Economic fluctuations, particularly inflation, are causing unease among investors.
In recent times, various goods such as oil, gasoline, wood, chicken wings, semiconductors, steel, and more have been subject to supply shortages and above-average price increases. This trend is not exclusive to one region, with Germany witnessing a 29% surge in heating oil and fuel prices in May, and the US seeing consumer prices rise by 5% year-on-year in June.
The economic landscape has been significantly altered by the COVID-19 pandemic, with many industries experiencing a sudden surge in demand for their products. Simultaneously, numerous providers have gone out of business or reduced their product range due to cost reasons, leading to empty markets.
Energy prices, in particular, have soared compared to the previous year in Germany, contributing to an overall inflation rate that reached 2%, its highest level in almost a decade. The current consensus among experts on whether these price increases are temporary or the beginning of longer-lasting inflation is mixed and evolving.
1. **Short-Term vs. Long-Term Inflation**: Some experts believe that while the current inflationary environment has improved, it could pick up again due to factors like tariffs and rising inflation expectations. The New York Fed’s survey shows a one-year-ahead inflation expectation of 4.3%, up from 3% in November 2024, indicating potential for sustained inflation. On the other hand, some economists predict that inflation might remain above the Fed's 2% target until the end of 2027, suggesting a longer-term inflationary trend.
2. **Impact of Tariffs and Supply Chains**: Tariffs have not yet significantly impacted consumer prices, mainly because businesses are absorbing costs or working through pre-tariff inventories. However, over the summer, tariffs are expected to start affecting prices, potentially leading to a stronger pass-through. Supply chain pressures and producer price indices suggest ongoing inflationary pressures, but these are not yet alarming at the consumer level.
3. **Role of Inflation Expectations**: Elevated inflation expectations, as seen in surveys, tend to influence actual inflation. This suggests that even if current price increases are moderate, expectations could drive further inflationary pressures.

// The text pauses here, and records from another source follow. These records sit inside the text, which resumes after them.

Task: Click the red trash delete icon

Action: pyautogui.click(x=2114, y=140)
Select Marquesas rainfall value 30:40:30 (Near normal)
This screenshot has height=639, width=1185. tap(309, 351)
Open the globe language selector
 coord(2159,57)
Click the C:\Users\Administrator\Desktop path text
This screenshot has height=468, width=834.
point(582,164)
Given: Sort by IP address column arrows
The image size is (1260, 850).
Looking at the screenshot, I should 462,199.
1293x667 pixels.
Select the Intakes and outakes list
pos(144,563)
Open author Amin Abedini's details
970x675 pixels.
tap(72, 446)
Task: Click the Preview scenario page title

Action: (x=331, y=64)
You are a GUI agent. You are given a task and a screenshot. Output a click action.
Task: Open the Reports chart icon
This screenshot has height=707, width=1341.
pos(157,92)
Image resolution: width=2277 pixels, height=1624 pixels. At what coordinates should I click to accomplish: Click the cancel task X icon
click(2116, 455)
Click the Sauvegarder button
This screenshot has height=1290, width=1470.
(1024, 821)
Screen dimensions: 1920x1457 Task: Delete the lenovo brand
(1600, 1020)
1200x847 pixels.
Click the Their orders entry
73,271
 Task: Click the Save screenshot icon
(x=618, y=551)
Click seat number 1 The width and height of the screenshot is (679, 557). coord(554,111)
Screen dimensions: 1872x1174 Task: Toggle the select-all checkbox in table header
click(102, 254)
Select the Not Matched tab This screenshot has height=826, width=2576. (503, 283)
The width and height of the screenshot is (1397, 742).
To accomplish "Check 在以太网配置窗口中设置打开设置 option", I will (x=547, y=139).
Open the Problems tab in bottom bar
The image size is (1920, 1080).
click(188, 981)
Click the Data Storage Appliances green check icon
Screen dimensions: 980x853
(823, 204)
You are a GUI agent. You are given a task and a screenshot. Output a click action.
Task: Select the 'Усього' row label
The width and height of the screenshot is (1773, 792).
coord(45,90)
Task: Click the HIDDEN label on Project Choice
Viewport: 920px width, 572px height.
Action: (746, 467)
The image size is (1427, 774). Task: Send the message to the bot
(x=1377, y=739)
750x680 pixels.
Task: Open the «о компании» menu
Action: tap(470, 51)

4. **Economic Recovery and Future Outlook**: The economic recovery post-pandemic is still underway, but persistent high consumer prices and uncertainty are affecting consumer confidence. A growing share of economists predicts that inflation might retreat by the end of 2026, though this remains uncertain.
In light of these factors, investors should consider allocating some funds to tangible assets like stocks, real estate, and commodities due to the unlikely yield of positive real returns in money markets and bonds. The US Federal Reserve plans two interest rate hikes in 2023 and aims to phase out bond purchase programs by then. Even with smaller investment volumes, it's advisable to invest in tangible assets given the current negative interest rates.
[1] New York Fed Survey of Consumer Expectations, May 2025. [2] Bloomberg Economics, June 2025. [3] Federal Reserve Bank of St. Louis, June 2025. [4] Bank of America Global Research, June 2025.
- In response to the economic landscape altered by the COVID-19 pandemic and the current inflationary environment, individuals should contemplate investing in tangible assets like stocks, real estate, and commodities, as such investments might yield positive real returns in light of the unlikely yield in money markets and bonds.
- Given the debated consensus on whether the current inflationary trends are temporary or the start of a longer-term inflationary period, and the subsequent impact on various economic factors, one's personal-finance strategy should take into consideration the role of economic and social policy, finance, and investing in shaping the overall financial landscape and one's financial well-being.